Over the past year, the two communities located on opposite ends of the county, had joined forces in expressing their need for new middle schools. While the issues facing Hardin Valley and Gibbs were not identical, community leaders found great common ground in their desire to meet the educational needs of their children. After months of public meetings revealed Gibbs and Hardin Valley middle schools to be immediate needs, the two communities came together and began to ask the school system to build these schools.

Last spring, their voices finally began to be heard. After weeks of debating, voting and crunching numbers, the Knox County Board of Education entered into an agreement with the Knox County Commission and Mayor Tim Burchett to construct the two new middle schools.

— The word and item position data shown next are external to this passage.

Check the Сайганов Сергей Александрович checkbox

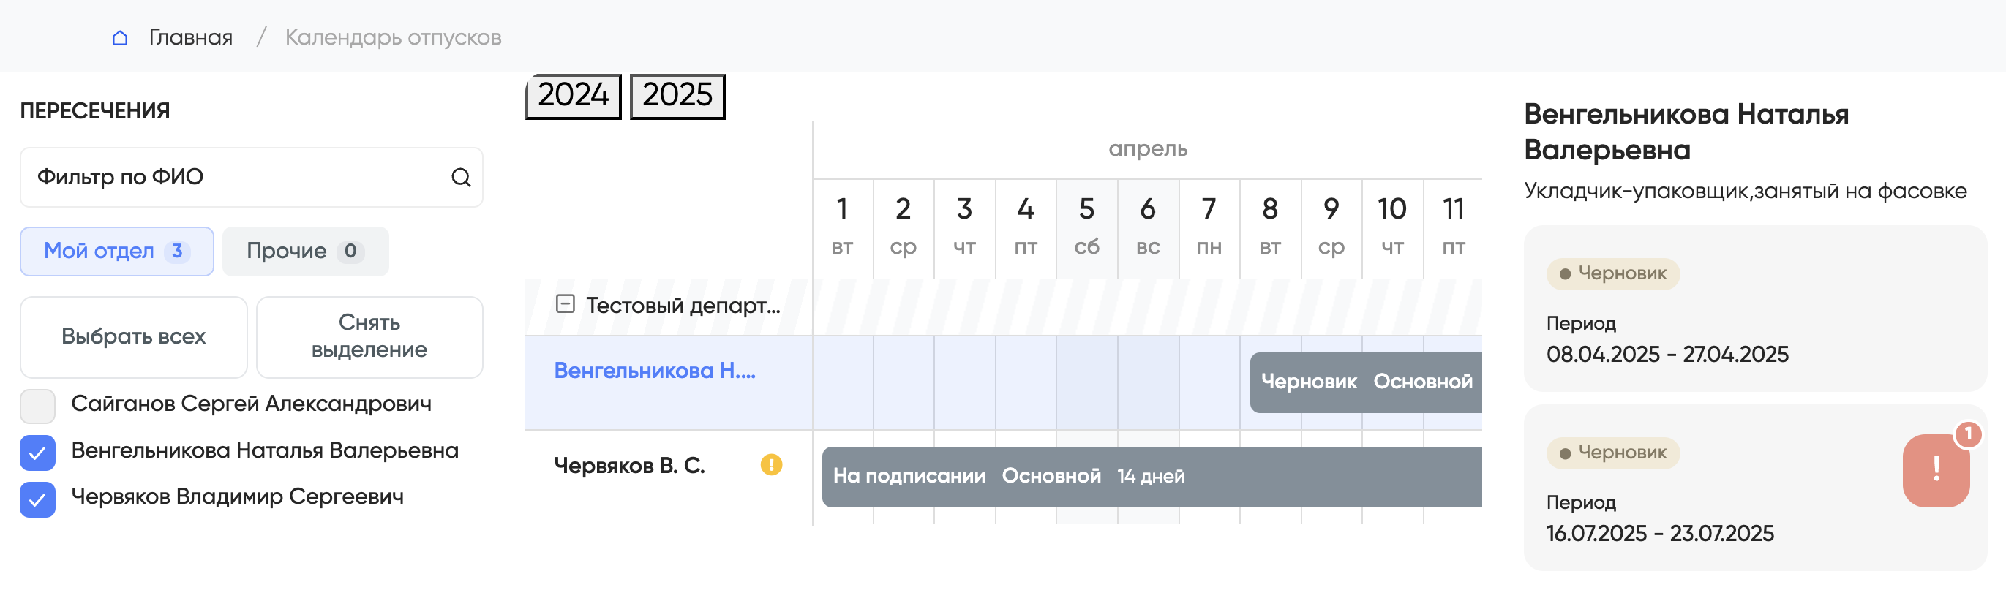(x=37, y=406)
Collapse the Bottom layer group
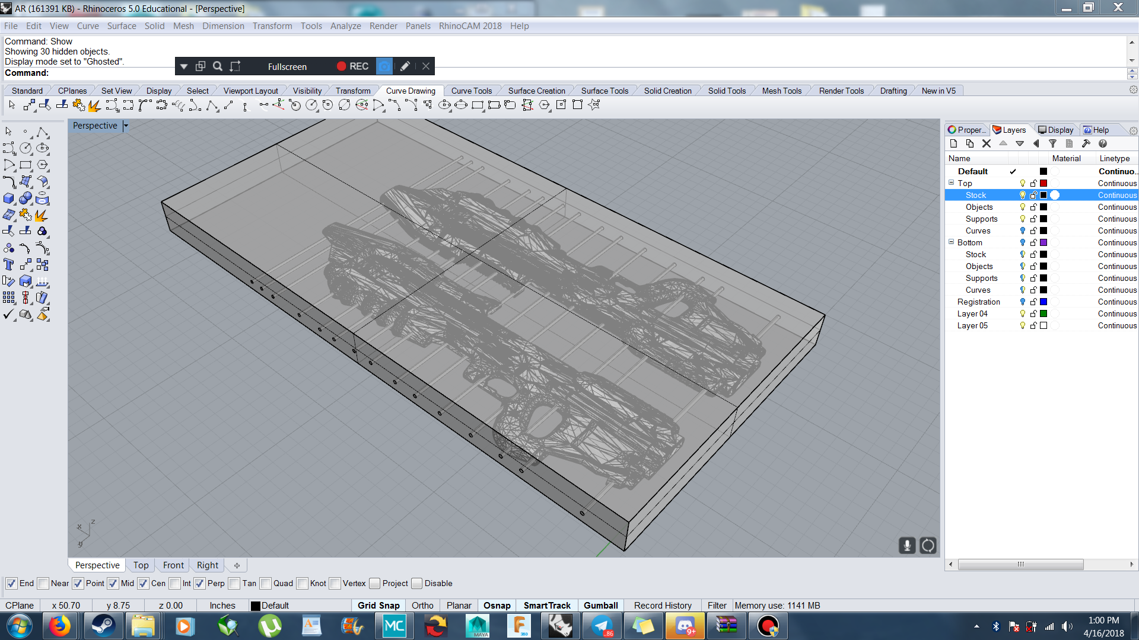 click(x=951, y=242)
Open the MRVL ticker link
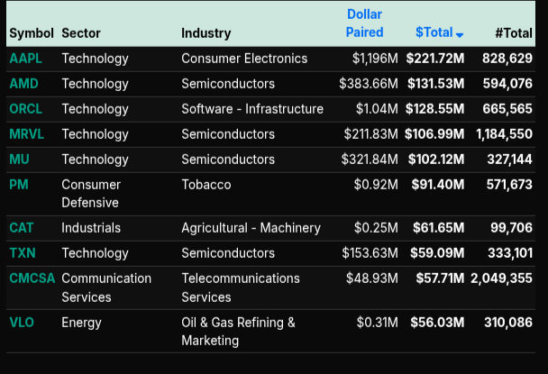 (26, 134)
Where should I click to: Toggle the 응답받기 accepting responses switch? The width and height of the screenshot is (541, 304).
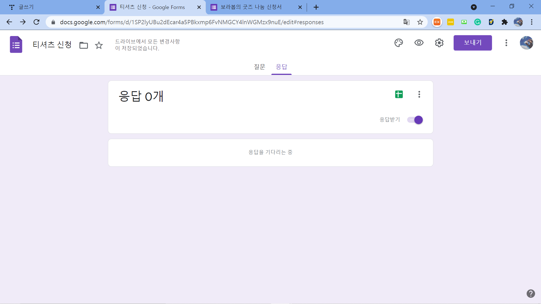pyautogui.click(x=415, y=120)

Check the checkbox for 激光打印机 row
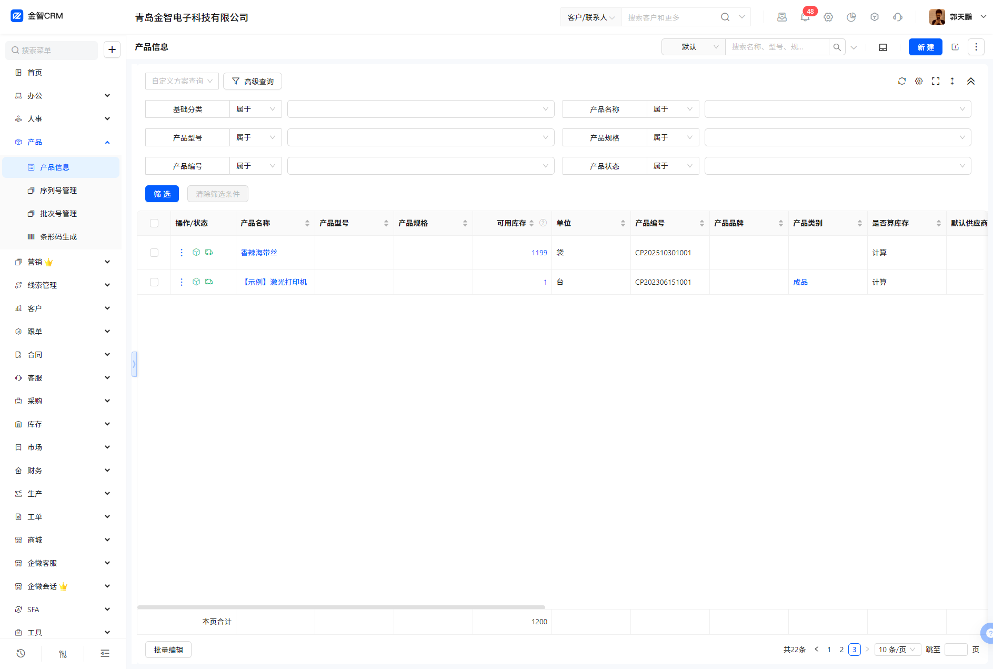click(154, 282)
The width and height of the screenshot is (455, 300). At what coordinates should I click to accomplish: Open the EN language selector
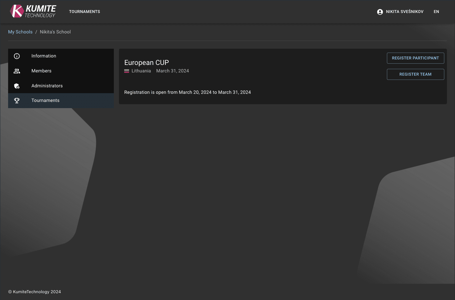coord(436,12)
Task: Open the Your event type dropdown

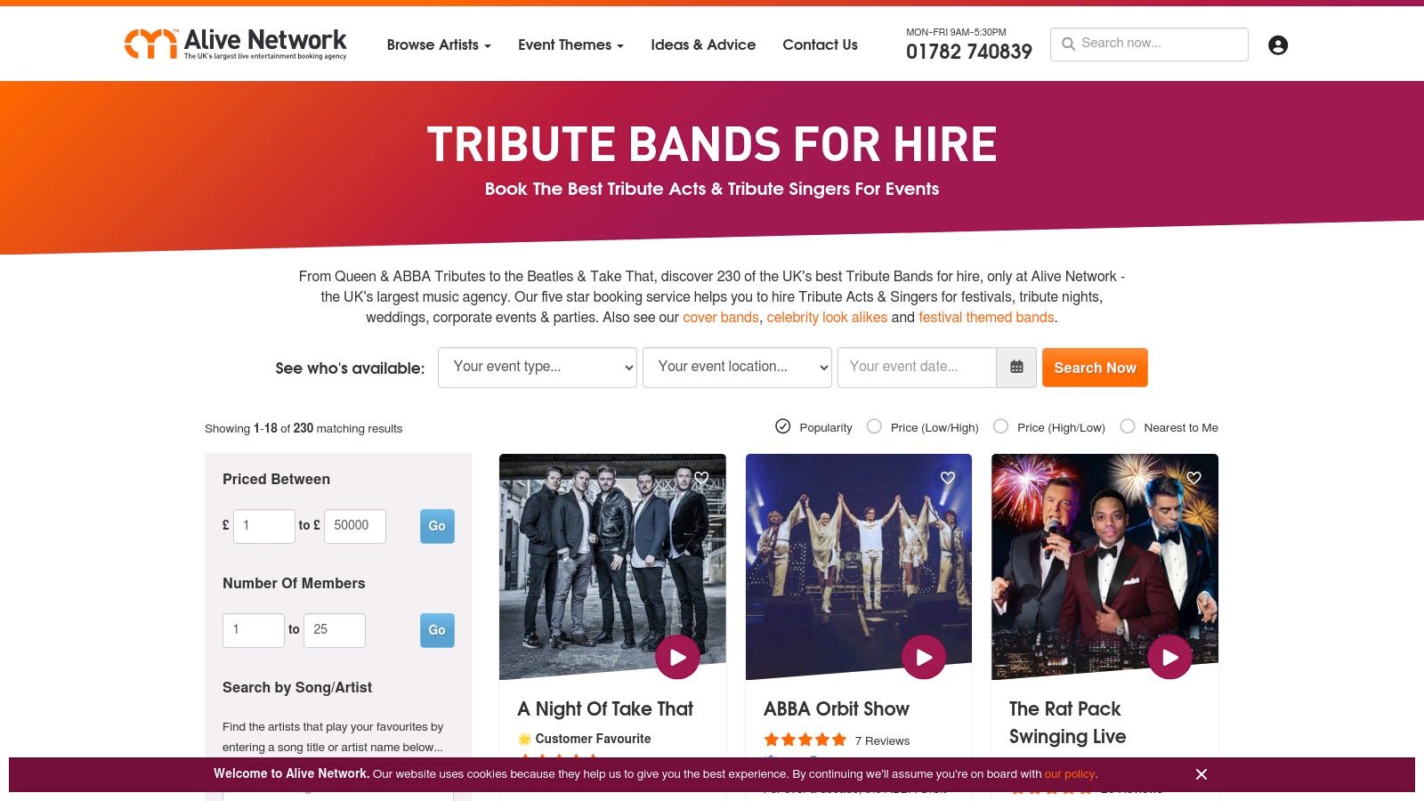Action: click(x=538, y=368)
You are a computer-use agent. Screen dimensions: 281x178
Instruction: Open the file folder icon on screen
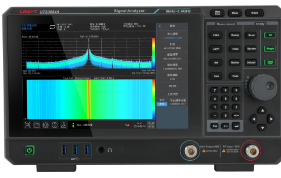tap(37, 125)
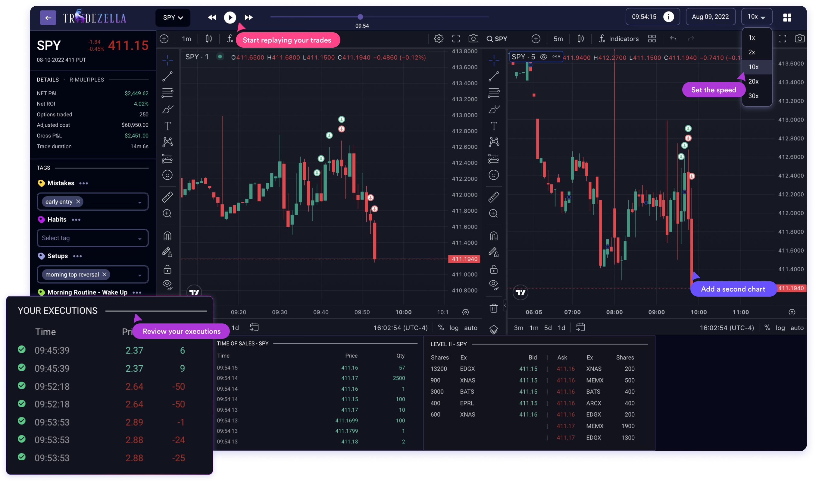Toggle log scale on the left chart

tap(454, 328)
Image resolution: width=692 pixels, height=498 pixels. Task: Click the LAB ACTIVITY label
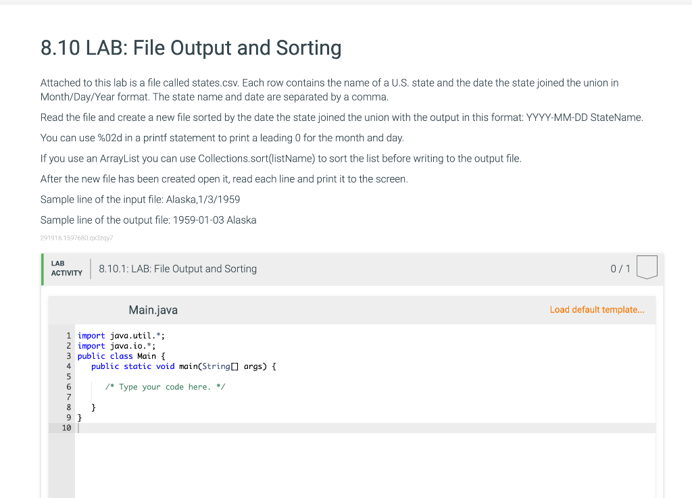coord(66,268)
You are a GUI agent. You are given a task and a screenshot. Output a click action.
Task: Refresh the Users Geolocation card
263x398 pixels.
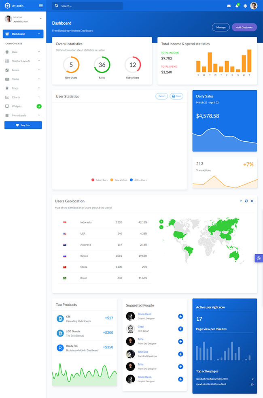[246, 201]
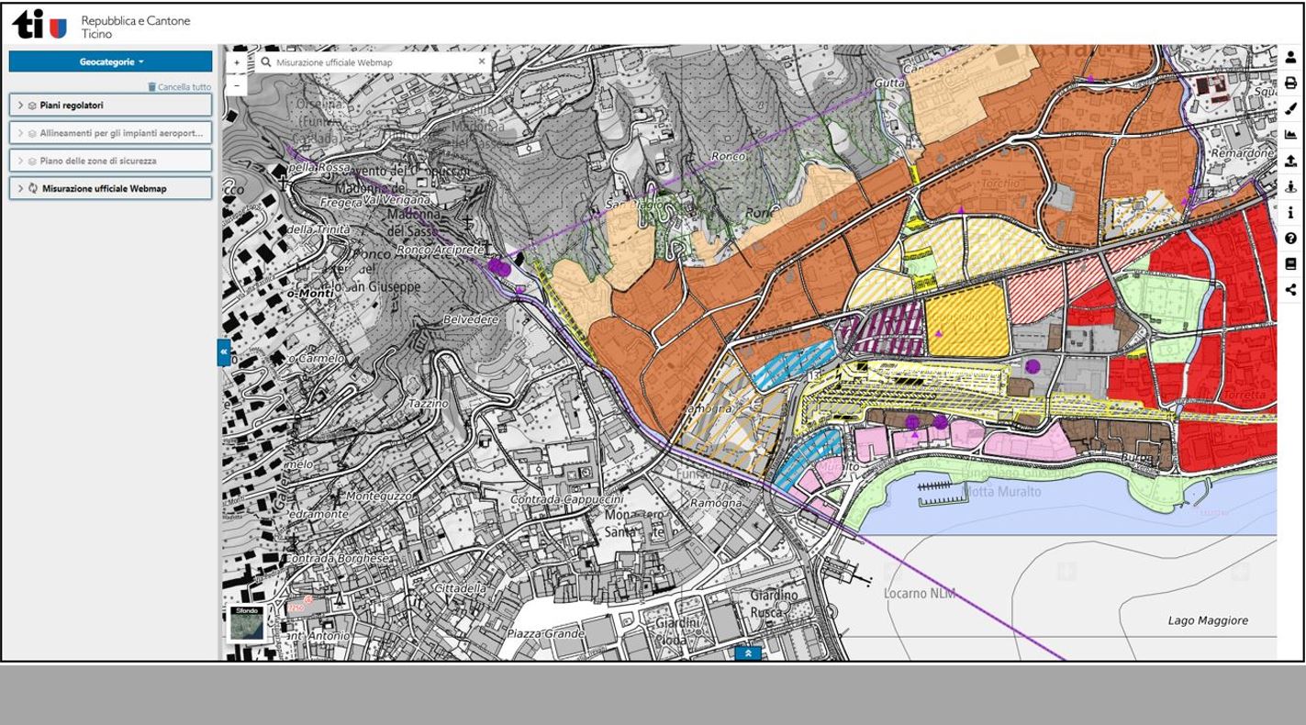Click the share map icon
This screenshot has height=725, width=1306.
[1292, 288]
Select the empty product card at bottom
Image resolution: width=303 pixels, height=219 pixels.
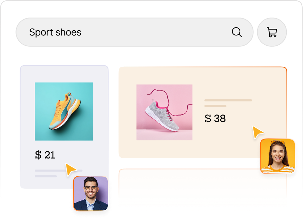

This Tuesday groundbreaking ceremonies will be held in both Gibbs and Hardin Valley, and the hopes of these two communities will at last be realized.

For Hardin Valley, the need had become apparent in recent years for a new middle school. The Hardin Valley Academy High School had been opened in 2008 to accommodate the growing number of high school students in deep west Knox County. Neighboring high schools of Karns and Farragut were running at capacity and could not handle the growth facing the Hardin Valley area.

But it soon became obvious that a middle school was needed as well. It is difficult for a community to flourish without all the spokes of the educational wheel in place – which includes elementary, middle, and high schools. By 2014 Hardin Valley Academy had become the largest high school in Knox County, but no direct feeder middle school existed in the Hardin Valley community. That’s when community leaders began to express their concerns.

For the Gibbs community, the issues have been different, and based on other extenuating factors. As a result, the fight has been much longer, and at times even more frustrating. Located in northeast Knox County, Gibbs is a rural but vibrant and growing community that for many years had all the spokes of the educational wheel intact. But in 1991, Gibbs Middle School was closed, and students from the Gibbs-Corryton area were bused to attend Holston Middle School. For many Gibbs area students, the distance was more than 15 miles. This practice of busing in students from Gibbs has continued for 25 years despite the fact that there are two middle schools within 4 miles of each other in East Knoxville.

But after years of what often seemed like a losing fight, Gibbs community leaders felt that a new generation of leadership in Knox County might at last be willing to right the wrong. The Gibbs community came together and began asking the School Board and County Commission to fix this gross transportation inequity and give their community the opportunity to reach its full potential by returning its middle school.

School Board Chair Mike McMillan and Commission Chair Dave Wright both did a stellar job in making sure the voices of these citizens were heard, and it did not take long to convince other representatives that the right thing to do for Knox County was to build these two middle schools. And so with the help of Mayor Burchett and his staff, an agreement was reached, architects were put to work, and construction is now set to begin.

This Tuesday, February 9, groundbreaking ceremonies will be held at the sites of the two new schools. The ceremony for Gibbs Middle School will be at 11 a.m. at the property behind the current Gibbs Elementary, and the Hardin Valley groundbreaking will take place at 1 p.m. behind Hardin Valley Academy. The public is both invited and encouraged to attend. Since school will be in session, to alleviate parking, shuttle service will be provided to the Gibbs groundbreaking from the Gibbs Ruritan Park, located just .3 miles away. Those wishing to attend are reminded to dress warmly, because these ceremonies will be held outdoors.

Last October the Gibbs community gathered for a celebration cookout under a tent near the building site for the new middle school. Emcee Richie Beeler welcomed the large crowd with the declaration, “It’s a great day for the Gibbs community.” The crowd responded with cheers of joy. It is always a great day when right prevails. Now another great day has come, and those cheers can echo across an entire county. All the way from Gibbs to Hardin Valley.